Why the semiconductor supply chain matters
Today's chip supply chain is fragile. Taiwan produces more than 60% of the world's advanced logic chips, and South Korea dominates memory. China has poured billions into its own semiconductor ecosystem, raising concerns in Washington about strategic dependencies.
The CHIPS Act set aside roughly $53 billion for domestic chip production, research, and workforce development. Most of that money has gone to building fabrication plants — Intel, TSMC, and Samsung are all expanding in Arizona and Texas. But the act also carved out funds for materials research, arguing that even if the US makes chips, it still imports many of the raw and processed materials needed for them.
The SandboxAQ grant is one of the largest single awards for materials discovery under the program. It signals that the government sees materials as a weak link in its push for self-reliance.
The push for US technological independence
Officials have framed the investment as part of a broader effort to rebuild technological sovereignty. The US leads in chip design but has lost most of its manufacturing edge. The CHIPS Act aims to change that by subsidizing everything from sand-to-silicon processes to advanced packaging.

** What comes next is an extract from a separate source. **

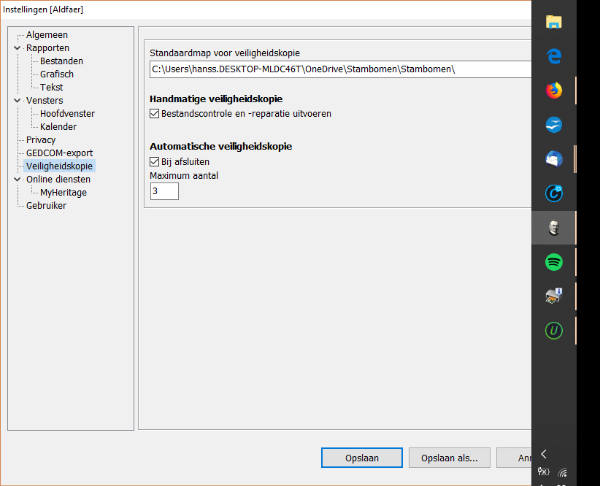Viewport: 600px width, 486px height.
Task: Open the GEDCOM-export settings page
Action: tap(59, 153)
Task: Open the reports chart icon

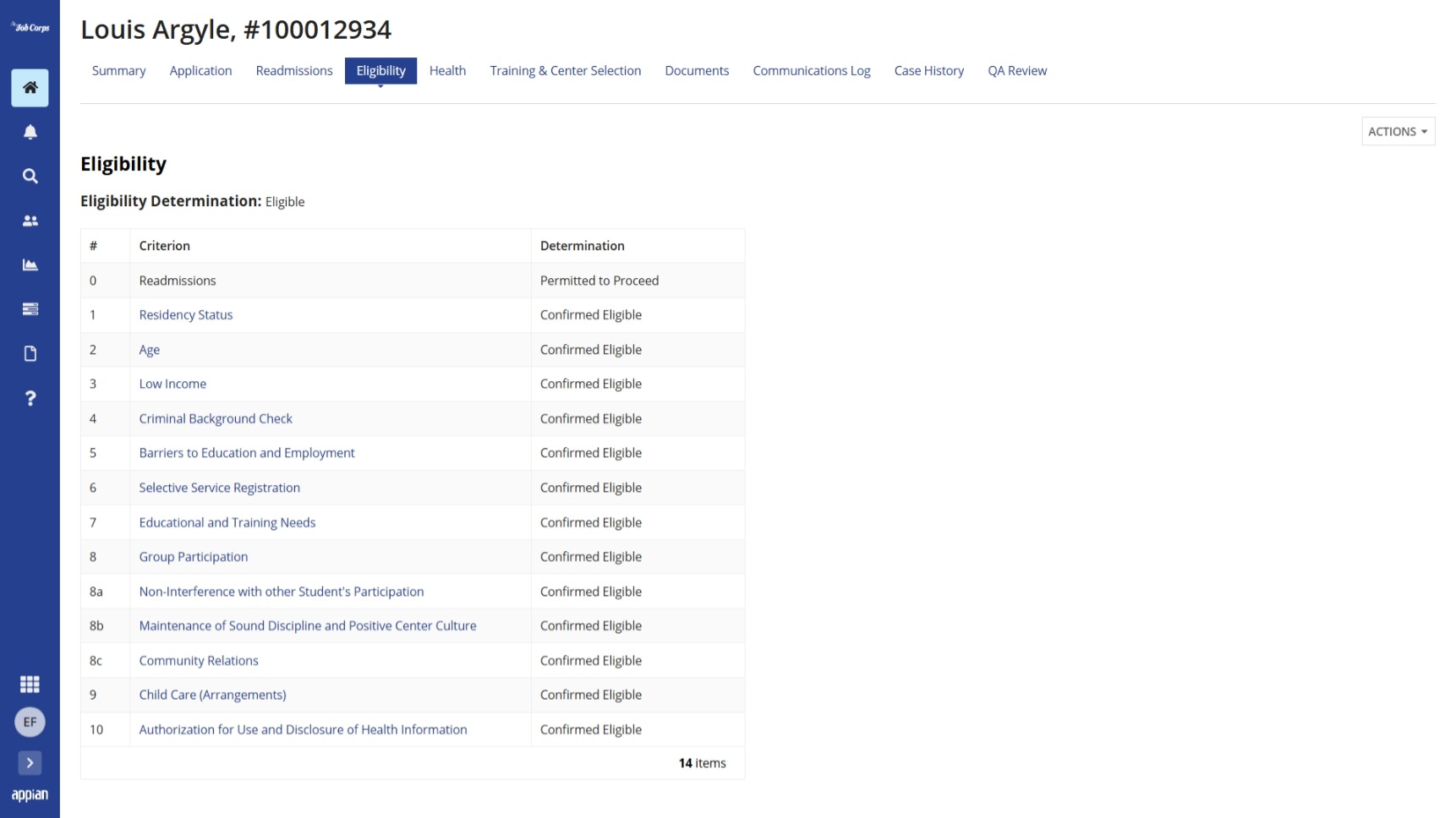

Reducing reliance on China is a stated goal. China controls a significant share of the supply of rare-earth elements and certain specialty chemicals used in chip fabrication. The SandboxAQ project is expected to identify materials that can be sourced from North American mines or recycled from existing waste streams, lessening the need for imports from China.
The grant also comes with oversight. SandboxAQ will have to report progress milestones and share intellectual property related to the materials it discovers. Government agencies will retain rights to license the technology to other US manufacturers, ensuring the results don't end up locked behind corporate walls.
What happens next: SandboxAQ is expected to name its first materials targets within the next 12 months. The company will work with national labs and university research centers to validate candidates. If successful, the new materials could enter pilot production by the end of the decade.